The Daily Telegraph - Sport

Langer insists Aussies will not be backing down

New coach insists team will play in right spirit Ponting takes on ‘official support’ role for tour

- By Nick Hoult CRICKET NEWS CORRESPOND­ENT

Justin Langer will not tolerate his players abusing opponents, but says Australia will continue to sledge them, despite the scrutiny on their behaviour following the ball-tampering scandal.

Australia play their first game today against Sussex at Hove since the Test series in South Africa, in which the entire nation was rocked by the team’s cheating.

The fallout from that incident continued just hours before Langer and new captain, Tim Paine, spoke at Lord’s yesterday, when James Sutherland resigned as chief executive of Cricket Australia after 17 years. Sutherland insisted he had been planning to leave for several months but, since the ball-tampering incident erupted, the head has been cut off Australian cricket, with departures of the Test and one-day captain, head coach and now chief executive.

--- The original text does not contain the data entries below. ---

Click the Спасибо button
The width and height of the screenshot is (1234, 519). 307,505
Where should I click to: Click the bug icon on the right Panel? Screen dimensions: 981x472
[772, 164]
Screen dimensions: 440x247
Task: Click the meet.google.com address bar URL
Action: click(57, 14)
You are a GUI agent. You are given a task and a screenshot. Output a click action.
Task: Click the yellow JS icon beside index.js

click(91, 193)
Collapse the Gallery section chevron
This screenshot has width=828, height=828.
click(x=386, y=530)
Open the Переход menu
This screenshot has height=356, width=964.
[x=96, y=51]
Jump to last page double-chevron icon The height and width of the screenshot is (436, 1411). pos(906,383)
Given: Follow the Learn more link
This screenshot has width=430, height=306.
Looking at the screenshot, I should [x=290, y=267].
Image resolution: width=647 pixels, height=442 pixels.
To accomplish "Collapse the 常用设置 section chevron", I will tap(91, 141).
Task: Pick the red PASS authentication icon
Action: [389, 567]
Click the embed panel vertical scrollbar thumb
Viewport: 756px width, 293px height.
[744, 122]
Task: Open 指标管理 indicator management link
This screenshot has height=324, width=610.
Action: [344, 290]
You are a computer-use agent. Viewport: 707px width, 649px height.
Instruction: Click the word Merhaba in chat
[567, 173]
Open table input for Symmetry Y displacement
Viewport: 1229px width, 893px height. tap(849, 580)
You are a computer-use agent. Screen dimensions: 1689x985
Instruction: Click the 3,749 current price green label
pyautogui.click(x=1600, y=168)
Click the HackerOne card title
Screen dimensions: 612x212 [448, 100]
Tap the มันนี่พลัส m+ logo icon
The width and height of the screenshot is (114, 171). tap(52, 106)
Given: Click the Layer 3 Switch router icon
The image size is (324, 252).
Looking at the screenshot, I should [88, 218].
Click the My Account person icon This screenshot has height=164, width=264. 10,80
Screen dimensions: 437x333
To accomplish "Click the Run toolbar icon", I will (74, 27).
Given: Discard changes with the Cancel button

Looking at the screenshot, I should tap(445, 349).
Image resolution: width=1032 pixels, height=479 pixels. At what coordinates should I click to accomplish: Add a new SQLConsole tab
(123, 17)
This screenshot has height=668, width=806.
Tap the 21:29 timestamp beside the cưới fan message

Just as Langer was about to speak, it was announced that Ricky Ponting would combine an official support role with his commentary duties on this brief tour to England as Australia turn to one of their greatest players to help Langer build a new team culture.

Langer, appointed head coach last month, expects his team to be the target of crowd abuse during the five one-day internatio­nals and one Twenty20 against England over the next three weeks, but says his players will not inflame things by showing the ugly side of Australian cricket, an acceptance that they had gone too far in the past.

“There’s a difference between banter and abuse and abuse is no good,” said Langer. “There’s no room for it on the field but there’s plenty of room for banter or what we call sledging because it’s a fun part of the game.”

Langer was on a charm offensive, looking relaxed and cracking jokes, telling one newspaper reporter he had a great voice for radio, describing Lord’s as “the best place on earth” and revealing he sledges his mother while playing golf and one of his daughters while playing the card game Uno.

“In Australia sledging is a good thing: if I play Uno with my daughter we sledge each other. If I play golf with my parents, we sledge each other. There’s a difference between banter and abuse. Even if we were nice, people would still think we’re rough-edged Australian­s.

“That’s how it’s going to be mate. We’ll go about our business really well, we’ll behave well on and off the field and then you guys will still call us sledging Australian­s! It’s been happening for the last 30 years. We’ll work with that.”

Langer and Ponting were the beating heart of the great Australia team of the 2000s, who were respected but not liked by opponents, because of their use of what Steve Waugh described as “mental disintegra­tion”, or sledging. Now Langer has drawn up a code of conduct for his players knowing they are under scrutiny as never before.

“We’ve got to create the environmen­t where we have a great changing room where the expectatio­ns are high,” he said. “All culture is behaviour so we have to make sure that’s good, on and off the field. Then we’ll have the culture where all our young bloods can be as good a person and player as they can be.”

Sitting alongside Langer was Paine, who has had a meteoric rise since his surprise recall for the Ashes series in November, replacing Steve Smith as Test captain in South Africa and appointed in charge of the one-day side for this trip only. He looks set to lead Australia in next summer’s Ashes, but is unsure of his place in the one-day team.

For now, without Smith and David Warner, this is a chance for Paine to rebuild the team in his own image – a respectful, hard-working Australian cricketer. “We’re not going to be silent on the field. We’ll be speaking and trying to put pressure on opposition teams as we usually do, but there’s got to be a respectful element to it,” he said.

“There’s no doubt our reputation took a bit of a battering. Just getting back into cricket is an opportunit­y for us to move on and show we’ve made a few changes.”

Australia have batting firepower to make up for the loss of Smith and Warner, in Glenn Maxwell, Finch, D’arcy Short and Travis Head.

But the bowling has been hit by injury, with Josh Hazlewood joining Mitchell Starc and Pat Cummins in missing the tour. It leaves Kane Richardson leading the attack, along with young fast bowlers Billy Stanlake and Jhye Richardson. Nathan Lyon, who goaded England in public more than any other player during the Ashes, will no doubt add an edge to an inexperien­ced team.

England, ranked No 1 in the world, have a settled team, although injuries to Ben Stokes and Chris Woakes weaken Eoin Morgan’s attack ahead of the series, which starts at the Oval next Wednesday.